Mary (Mrs. W. F.) Partlow

            This article was written for a Dallas newspaper by Charles Kilpatrick, Special Writer.  There is no date on the yellowed newspaper clipping but it was likely written in 1949 since it states that Mrs. Partlow, born in 1869, was 80 years of age.  It gives many details of what happened there after the 1838 Massacre.  The photograph and caption at the bottom of this article also appeared with it.

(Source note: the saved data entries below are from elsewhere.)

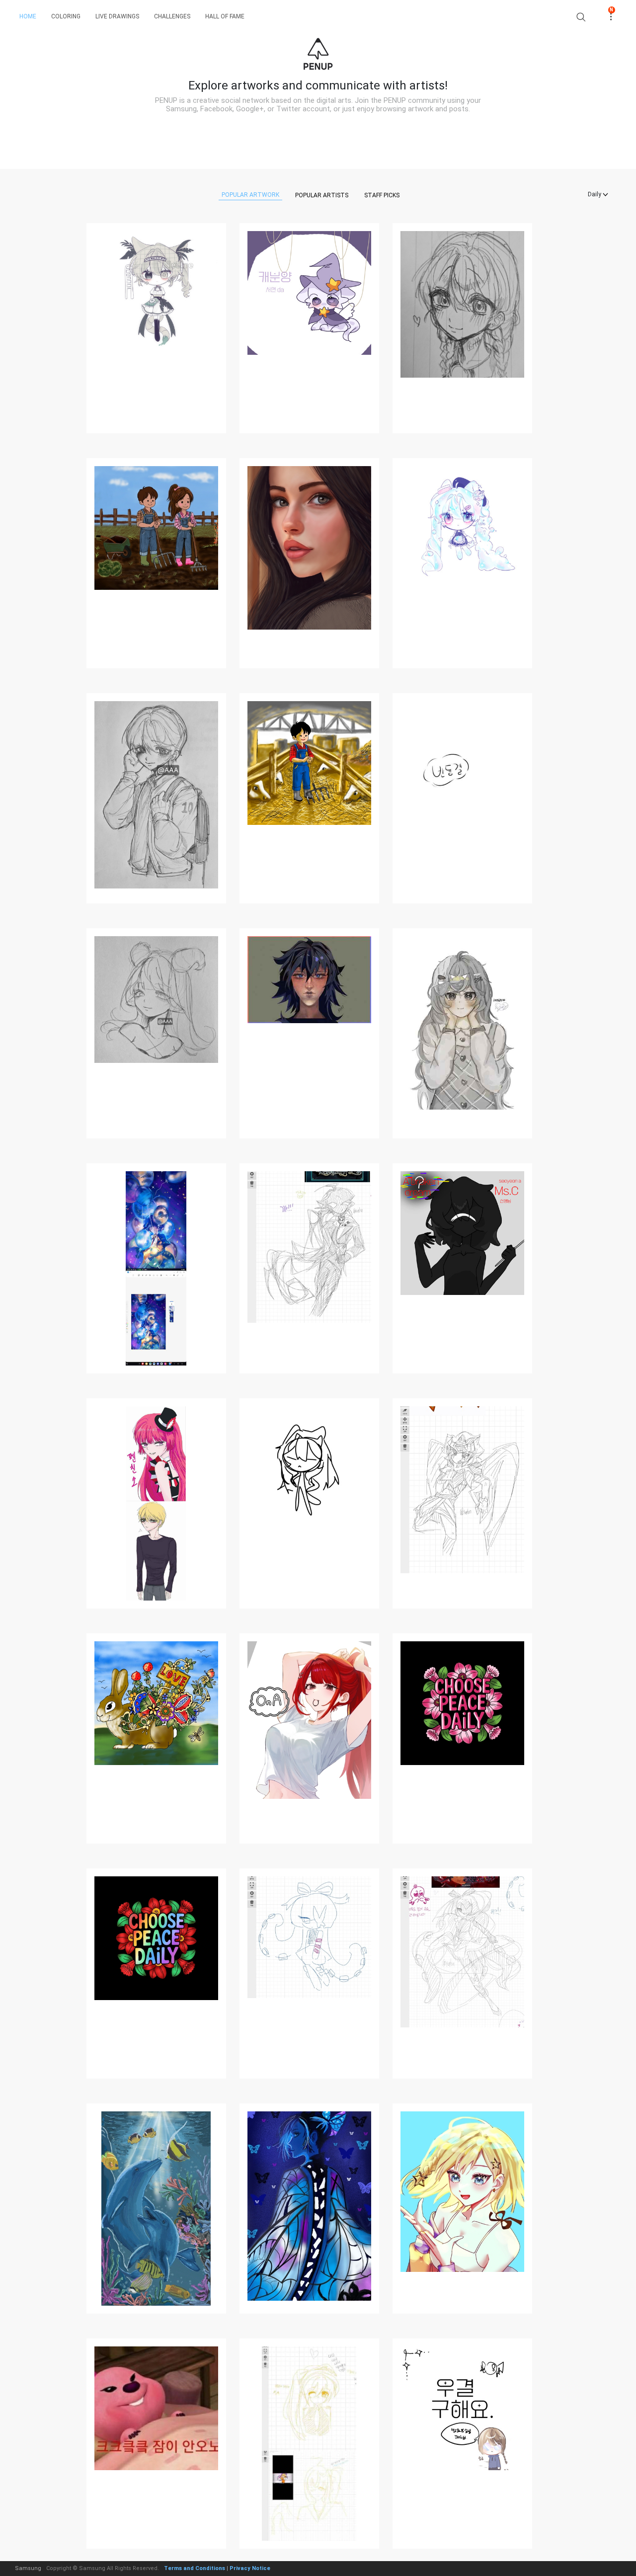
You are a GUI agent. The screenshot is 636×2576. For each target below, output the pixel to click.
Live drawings (117, 16)
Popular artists (321, 195)
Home (27, 16)
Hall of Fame (224, 16)
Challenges (172, 16)
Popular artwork (250, 194)
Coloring (65, 16)
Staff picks (381, 195)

            A yellowed manuscript in the possession of 80-year-old Mrs. W. F. Partlow of Houston and Cherokee County tells the story of Texas' last Indian massacre, a bloody raid that claimed 18 adults and children.  The pages of foolscap record the story of Mrs. Parlow's grandmother, a hardy pioneer who escaped the ambush of her family and walked 40 miles to safety, bearing in her arms an infant who was later to become Mrs. Partlow's father.  (See Uncle Billie's Story in the Historical Story Archives.)

            The massacre occurred on October 5, 1838, when a band of renegade Indians swept through the Killough community, a few miles north of what is now Jacksonville, and decimated the families of Isaac Killough, Sr., his four sons, Allen, Samuel, Nathaniel and Isaac. Jr., and two sons-in-law, Owen Williams and George Wood.

            It was this piece of treachery that caused the final expulsion of the Cherokees from Texas soil.  As word of the massacre spread, public indignation rose and action was demanded to end the threat of Indian reprisals.  President Mirabeau B. Lamar ordered the Cherokee leader, Chief Bowles, to leave the state and when he refused, troops were ordered into action.

            Less than a year after the massacre, the Cherokees met crushing defeat in an engagement in Van Zandt County and were sent fleeing into Oklahoma.  Chief Bowles, a tall, blue-eyed half-breed, fell on the field of battle wearing a silk vest, crested military hat and sword and sash given to him by his friend, Sam Houston.

            An Indian uprising (earlier) in 1838 had driven the Killough settlers from their homes but Isaac, Sr., had negotiated a trade which would allow his people to return and harvest their crops.  One afternoon's work remained on October 5 when the men left for the fields.  In a nearby creek bottom, the men walked into the ambush.

            Painted redmen shot down Isaac, Jr., Allen, Samuel and George Wood, then swept uphill into the little settlement.  Isaac, Sr., fell in his front yard and Barakias Williams was killed in front of the screaming women.  Eight settlers, including seven women and children, were seized by warriors and carried into the forest.  They were never seen or heard of again.  Two of them were 17-year-old girls who fearfully held hands as they were led away.

            Nathaniel Killough and his wife (and 11 mo. old baby girl, Eliza Jane) escaped into a canebrake and Mrs. Samuel Killough, Mrs. Isaac Killough, Sr., Mrs. Isaac Killough, Jr., and the baby William also managed to elude the redskins.  Three weary days later the little party staggered into Fort Lacy at Alto, 40 miles south, where they found safety.  Mrs. Narcissa Killough, who carried her (12 mo. old) son, William, to safety in spite of her weak 94-pound body, always maintained that Mexicans and at least one white man were members of the raiding party.

            After Texas troops drove the Cherokees into Oklahoma, Nathaniel Killough returned to the settlement and rebuilt his home from the charred ruins.  By 1846 a townsite (nearby and named Larissa) had been laid out.  Settlement of the country then progressed peacefully and quickly.

            Years after the tragedy, Narcissa Killough dictated her memoirs to her son.  It is this handwritten account that Mrs. Partlow holds today (see photo at top of page).

25 Foot monument of native stone
marks the site of the Killough massacre,
where 18 settlers died or disappeared in the
last Indian uprising on Texas soil.

            At the time (1949), the graves, and monument, erected in 1933, were not being cared for by anyone.  It was overgrown with trees, bushes and weeds and difficult to find in the forest.  Mary Partlow told Allen Killough where to look for it in 1953.  The Killough Reunion Association, formed in 1955, made the care and preservation of the cemetery one of its primary goals.  The company that owns a large piece of land there gave that area to the Killoughs "in perpetuity" as long as they maintain it properly.